February 3, 2014
"People thought it’s
a black-and-white
thing — that you
would flip the ACA
switch and suddenly
we’re in nirvana."
-- Jerry Rhodes
|
For years, the Affordable Care Act (ACA) has been touted by supporters — led by the federal government — as the solution to treatment providers whose patients have no money for services. Put another way, the ACA, combined with parity, was supposed to help people who needed treatment but didn’t have insurance for it and, ultimately, be a bright new funding stream for treatment providers who have seen nothing but cutbacks.
But some cautious officials have been warning that the ACA would not miraculously mean new patients with Medicaid and private insurance would start streaming through the doors on January 1, 2014, and calls this past week have revealed that, in fact, it’s far too early for anyone to know what effect the ACA is having on treatment demand.
The only information that the Centers for Medicare and Medicaid Services (CMS) could provide to ADAW was raw data on how many people have enrolled in the exchanges and Medicaid.
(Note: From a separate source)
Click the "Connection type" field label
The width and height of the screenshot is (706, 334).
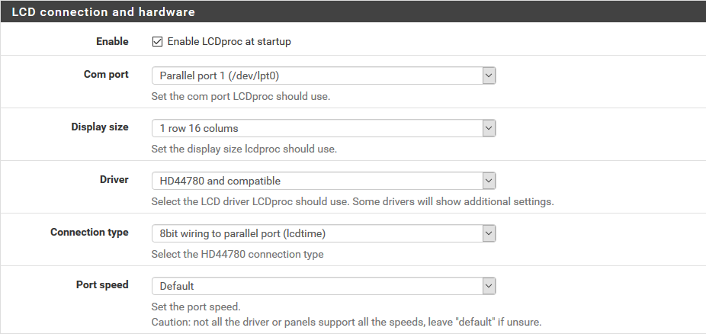pos(89,233)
There was no information on whether any of these people had tried to access any treatment, much less a specific kind of treatment.
Jerry Rhodes, president of the recovery division of CRC Health Group, the nation’s largest chain of substance use disorder (SUD) treatment providers, told ADAW last week that any changes will take months — “maybe years” — to see.
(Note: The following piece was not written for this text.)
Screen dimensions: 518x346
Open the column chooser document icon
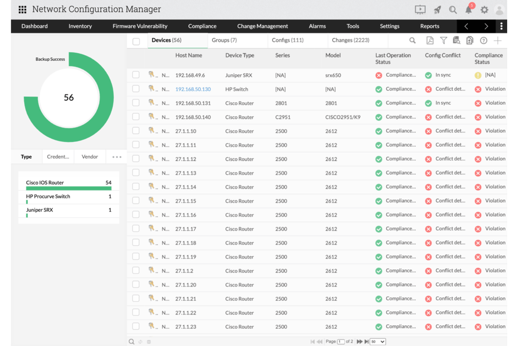tap(456, 40)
“We have not seen any wholesale change or increase in patients, and I expected that,” said Rhodes, who, like virtually all treatment providers, strongly supported the ACA and parity. “This is going to be an evolution as these populations come into the exchanges,” he said, referring to the private marketplaces where people can buy plans and get subsidies under the ACA.
“People thought it’s a black-andwhite thing — that you would flip the ACA switch and suddenly we’re in nirvana,” said Rhodes. “It doesn’t work that way.”
Parity is local /b>
And the promise of parity, under which all treatment for SUDs and mental illness must be provided on the same basis as medical and surgical treatment, still has a long way to go. “I don’t know that the exchanges fully comprehend what parity does or does not do,” said Rhodes. “I think we’re going to be in a period of several years before the dust settles.”
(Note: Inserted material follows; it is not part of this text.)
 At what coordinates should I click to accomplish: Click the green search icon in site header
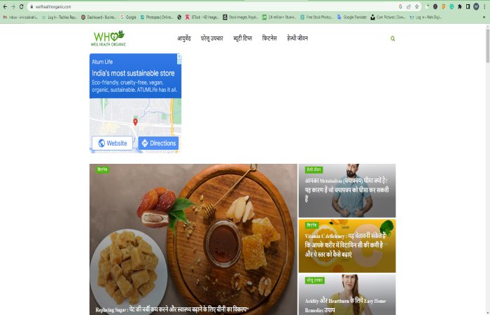click(393, 39)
Getting into the private networks is difficult for all providers, especially SUD treatment providers (see sidebar, page 3). “We’ve got to work harder as providers to start the dialogue in terms of getting access,” said Rhodes, noting that this has to take place on a local, regional basis.
“There’s no national overview of this,” he said. Networks are set up at county levels, and insurance companies, to keep the costs down — marketplace plans are relatively inexpensive — are limiting the number of providers.
Medicaid better than exchanges
Medicaid offers a better opportunity for treatment providers than the exchanges, said Rhodes. “That’s a very viable population,” he said, noting that of course this depends on the state. Some state Medicaid plans have very limited SUD treatment services — even with parity the law of the land — while others have generous benefits and have expanded under the ACA. “There’s going to be a high degree of variability,” he said.
Noting that no CRC program is in any marketplace network, Rhodes said that implementing parity is going to be essential, but that cultivating local relationships with plans and other providers is more practical at this point. “I would look at regional and local opportunities,” he said. “But in the future, as this evolves, as exchanges see the necessity of implementing the parity act, I think there will be significant opportunities for reaching out on how to service this population.” First, the exchange plans have to understand the costs overall of not treating SUDs — a lesson that seems to have to be relearned. “It’s going to be months, maybe even longer, before there’s any clarity on it,” he said.
On the bright side, the ACA and parity have “clearly put SUD treatment front and center,” said Rhodes. “There’s a greater recognition by society, and that’s important, that has elevated the status of treatment, that SUDs are analogous to a medical condition.” That imposes equity in the healthcare system that didn’t exist before, said Rhodes. But he noted that the healthcare system itself has insurance “issues,” he said. “If people are thinking that with parity, there will suddenly be a significant advantage, that’s not true,” he said. “The healthcare system still has the same issues in terms of interactions with insurance and other payers. We’re not going back to the old days.”
But Rhodes conceded that there are flagrant violations of parity and the ACA imposed at the state level: some states refuse to allow Medicaid to pay for methadone or buprenorphine treatment, for example. Some states are still openly defying the ACA even as residents seek coverage.
“There are some major policy issues that CMS needs to deal with,” he said.